# Twitter Sentiment Analysis

#### Goal: To create a model that can effectively predict sentiment (Positive or Negative) in tweets.

Data is from Sentiment140 which provides 1.6 million labeled Tweets.

In [1]:
############################### Imports ##################################

# Basic
import numpy as np
import pandas as pd
import scipy
import re
import time
import matplotlib.pyplot as plt
import seaborn as sns
%matplotlib inline
import boto3
import io
import warnings
warnings.filterwarnings('ignore')

# NLP
import nltk
import spacy
spacy.load('en')
from nltk.corpus import stopwords
import preprocessor as p

# Model Infrastructure
from sklearn.feature_extraction.text import TfidfVectorizer
from sklearn.decomposition import TruncatedSVD, PCA
from sklearn.pipeline import make_pipeline, Pipeline
from sklearn.preprocessing import Normalizer
from sklearn.model_selection import train_test_split
from sklearn.model_selection import GridSearchCV
from sklearn.metrics import classification_report


# Models
from sklearn.linear_model import LogisticRegression
from sklearn import linear_model
import xgboost as xgb
from xgboost.sklearn import XGBClassifier

In [None]:
#################################### Bring in Data #############################################
start_time = time.time()
s3 = boto3.client('s3')

#Bring in Training Data
obj = s3.get_object(Bucket='data-science-project-data', Key='Twitter_Sentiment_Analysis/training.1600000.processed.noemoticon.csv')
cols = ['sentiment','id','date','query_string','user','text']
tweets = pd.read_csv(io.BytesIO(obj['Body'].read()),header=None, names=cols, encoding = "ISO-8859-1")
#train.set_index('bidder_id', inplace=True)
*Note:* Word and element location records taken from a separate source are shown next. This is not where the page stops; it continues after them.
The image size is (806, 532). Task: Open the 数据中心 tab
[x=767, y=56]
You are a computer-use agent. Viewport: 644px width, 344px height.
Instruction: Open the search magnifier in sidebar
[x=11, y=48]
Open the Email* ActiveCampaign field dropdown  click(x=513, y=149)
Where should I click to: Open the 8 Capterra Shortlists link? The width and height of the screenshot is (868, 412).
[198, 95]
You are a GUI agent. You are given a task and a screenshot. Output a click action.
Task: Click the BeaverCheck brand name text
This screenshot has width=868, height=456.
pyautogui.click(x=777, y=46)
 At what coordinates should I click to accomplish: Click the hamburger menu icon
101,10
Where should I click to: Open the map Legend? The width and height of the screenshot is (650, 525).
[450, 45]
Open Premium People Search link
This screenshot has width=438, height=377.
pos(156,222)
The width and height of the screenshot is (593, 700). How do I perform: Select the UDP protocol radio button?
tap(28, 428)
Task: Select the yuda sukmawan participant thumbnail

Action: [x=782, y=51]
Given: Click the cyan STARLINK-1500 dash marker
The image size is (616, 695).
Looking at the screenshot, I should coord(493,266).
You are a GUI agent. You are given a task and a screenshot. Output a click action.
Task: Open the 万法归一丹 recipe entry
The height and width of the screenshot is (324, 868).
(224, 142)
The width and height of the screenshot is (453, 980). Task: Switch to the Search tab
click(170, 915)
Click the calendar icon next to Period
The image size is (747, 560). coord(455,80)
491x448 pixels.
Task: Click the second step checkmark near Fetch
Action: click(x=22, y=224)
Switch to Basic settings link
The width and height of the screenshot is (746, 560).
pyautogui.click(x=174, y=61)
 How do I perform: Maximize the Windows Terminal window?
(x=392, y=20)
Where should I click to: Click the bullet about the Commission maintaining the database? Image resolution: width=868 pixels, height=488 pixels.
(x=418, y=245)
print("-- Execution time: %s seconds ---" % (time.time() - start_time))

In [None]:
tweets.head()

In [None]:
# Just Need the Sentiment and the Text
tweets.drop(['id','date','query_string','user'],axis=1,inplace=True)

In [None]:
# Clean the tweets
p.set_options(p.OPT.URL, p.OPT.EMOJI, p.OPT.MENTION, p.OPT.RESERVED, p.OPT.EMOJI)
def preprocess_tweet(tweet):
    return p.clean(tweet)

# Clean the tweets, by removing special characters
start_time = time.time()
tweets['Clean'] = tweets['text'].apply(lambda x: preprocess_tweet(x))
print("-- Execution time: %s seconds ---" % (time.time() - start_time))

In [None]:
# Down Sample
tweets_subsampled_1, tweets_subsampled_2 = train_test_split(tweets, test_size=0.1)

In [None]:
#Split between outcome and Features
y = tweets_subsampled_2['sentiment']
X = tweets_subsampled_2['Clean']

### Model Training

#### Transform Data

In [None]:
start_time = time.time()
# Create lemmatizer using spacy
lemmatizer = spacy.lang.en.English()

def custom_tokenizer(doc):
    tokens = lemmatizer(doc)
    return([token.lemma_ for token in tokens if not token.is_punct])

pipe = Pipeline(steps=[('vectidf', TfidfVectorizer(tokenizer=custom_tokenizer, stop_words='english',
                                                   lowercase=True,use_idf=True,max_df=0.5,
                                                  min_df=2, norm='l2', smooth_idf=True)),
                 ('svd', TruncatedSVD(500)),
                 ('norm',Normalizer(copy=False))
                       ])

tweets_transform = pipe.fit_transform(X)

print("-- Execution time: %s seconds ---" % (time.time() - start_time))

In [None]:
#splitting into training and test sets
X_train, X_test, y_train, y_test = train_test_split(tweets_transform,y,test_size=0.25)

#### Grid Search Model

In [None]:
###################### XGB #############################
start_time = time.time()
xgb_model = XGBClassifier(learning_rate =0.1, n_estimators=140, max_depth=5, min_child_weight=1, gamma=0, subsample=0.8, colsample_bytree=0.8, objective= 'binary:logistic', scale_pos_weight=1, seed=27) 
 

parameters = {'n_jobs':[50],
             'max_depth':range(3,10,2),
             'min_child_weight':range(1,6,2)}

clf = GridSearchCV(xgb_model, parameters,cv=3, verbose=0,n_jobs=1)
clf.fit(X_train, y_train)
print(clf.score(X_test, y_test))
print("-- Execution time: %s seconds ---" % (time.time() - start_time))